#ESG – NJ Utility PSEG announces two new environmental commitments and issues 2021 Sustainability Report

Local utility Public Service Enterprise Group (“PSEG”) announced earlier today, October 15, 2021, that it has joined The Race to Zero and Business Ambition for 1.5°C, two campaigns that use science-based targets to aid the fight against climate change.

The Race to Zero and Business Ambition for 1.5°C campaigns are designed to help mobilize support from businesses, cities, regions and investors for a healthy and resilient zero-carbon economy, in line with global efforts to limit warming to 1.5°C.

PSEG’s also issued its 2021 Sustainability and Climate Report, which updates the company’s achievements and goals for a wide range of topics, including air emissions, energy efficiency, transportation and waste minimization.

PSEG Chairman and CEO Ralph Izzo said “Climate change is one of the preeminent challenges of our time, and PSEG has an obligation to help address climate change and its effect on our environment, our customers and communities around the world.”

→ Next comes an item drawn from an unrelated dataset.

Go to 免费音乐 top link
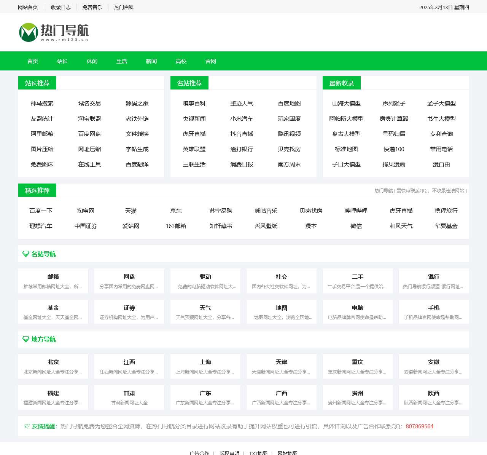The image size is (487, 455). pyautogui.click(x=92, y=7)
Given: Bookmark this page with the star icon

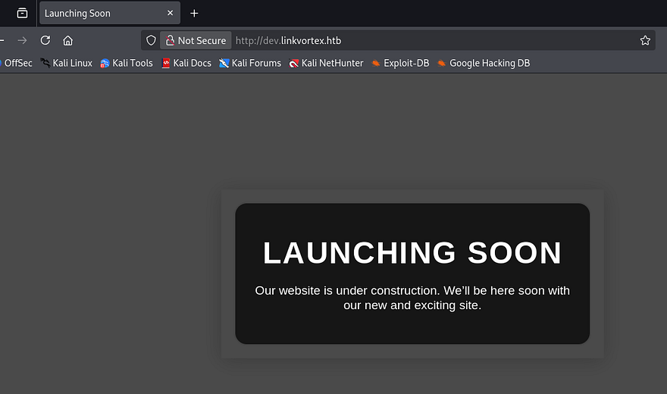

Their Report showed PSEG’s generation portfolio emission rates for NOx and SO2 were down year-over-year by 58% and 77%, respectively, reflecting emission rates that are significantly below industry averages.

The Report also provides updates on PSEG’s progress across a range of sustainability categories, including:

  • Energy efficiency: PSEG’s energy efficiency targets have been updated and remain on track. New Jersey regulators approved $1 billion of energy efficiency spend for the three-year programs, designed to help the state achieve its updated framework for energy efficiency and peak demand reduction programs, setting five-year savings targets of 2% for electric distribution and 0.75% for gas distribution companies. PSEG’s targets are aligned with New Jersey’s Clean Energy Act (2018), which calls for these savings to be achieved by 2023.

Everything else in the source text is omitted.